Friday, March 6, 2009


The following advice is from Justine Caines, President of Maternity Coalition, and leader in Homebirth Australia

To find your local Federal Politician, search the AEC website

I suggest you send 2 separate letters. One to

Nicola Roxon
Minister for Health and Ageing
Parliament House

In the letter to your local FEDERAL member you can cut and paste the contents but add in this to your local members letter.

Dear [NAME]

I ask you to represent my concerns to Health Minister, Nicola Roxon and please inform me of the outcome.

[Some suggested paragraphs, particularly for the local members:]

The Maternity Services Review handed down its report on February 21. This report made the 38th inquiry into maternity services since 1985.

I believe the only issue more investigated into is petrol prices. The needs of women and their babies should come before that of vested interest groups.

The Report examines enhancing midwifery practice, which is long overdue. The care of a known midwife from early pregnancy through labour and birth and the early post-natal period has considerable benefits. These benefits can be be measured financially through a reduction in unnecessary surgical birth and other interventions. More subtle but important benefits are increased rates of bonding and breastfeeding, lower rates of post-natal depression and greater satisfaction with the experience of childbirth. This greatly assists a woman entering motherhood.

Unusually the Report does not examine the urgent need to redress obstetric practice in Australia. Many practices currently employed by obstetricians are not based on sound research evidence, but rather custom and practice. This leads to varied outcomes, for example one hospital may have a caesarean section rate of 16% while another of similar size and capacity has a rate of 30%. Maternity outcomes in Australia are based on post-code. There is currently not a ‘bench-mark’ for quality and safety. The cost of maternity care is spiralling out of control. The Medicare Safety-net was established in 2004 to assist Australian families with the cost of health care. In just over 4 years payments made to Obstetricians under the Medicare Benefits Schedule have increased by approximately 300%. Such increases are not sustainable and have the capacity to see the demise of the Medicare Safety-net, something that will impact many Australians.

Private health costs have risen again this week. The cost of maternity care is considerable. Childbirth is the highest volume area of health and accounts for the greatest number of bed stays. Private maternity care is totally anti-competitive. As a taxpayer who funds the Governments 30% rebate on private health insurance premiums I object to a system that is unnecessarily expensive, not based on evidence and gives women no choice but medically dominated services.

The report of the Maternity Services Review states that the Government will not support the costs of private homebirth services under the Medicare Benefits Schedule, nor will they provide indemnity insurance assistance to midwives working in private practice. Midwives in private practice are the only health professionals in Australia currently without indemnity insurance. This is not due to their pracitce, or claims history, it is simply due to the fact that they are small in number. Medical practitioners and their clients currently enjoy indemnity protection at an estimated cost of $500 Million.
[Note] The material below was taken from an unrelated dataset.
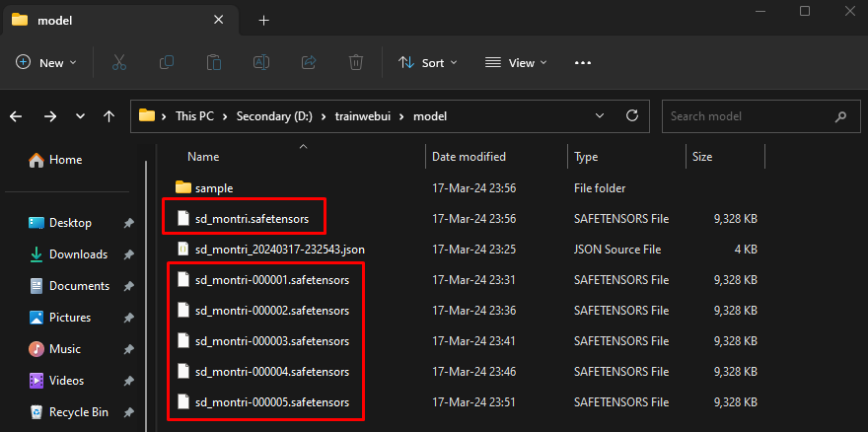Click the Cut scissors icon
868x432 pixels.
pos(118,62)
There are currently plans to establish a national registration body for health professionals by mid next year. An appropriate requirement for registration is professional indemnity insurance. If midwives in private practice are not assisted, they will be prevented from registering. If they practice will unregistered they face a jail term. If national registration proceeds as planned women choosing homebirth will be unable to access a registered midwife, and essentially the practice will go ‘underground’. It is not acceptable that women are unable to choose the care of a registered midwife to give birth at home. Homebirth is a nationally funded option in the United Kingdom, Canada, New Zealand and The Netherlands. I ask that you support a woman’s right to choose where and with whom she gives birth.

I ask you to investigate my concerns and make representations to Health Minister Roxon as a matter if urgency.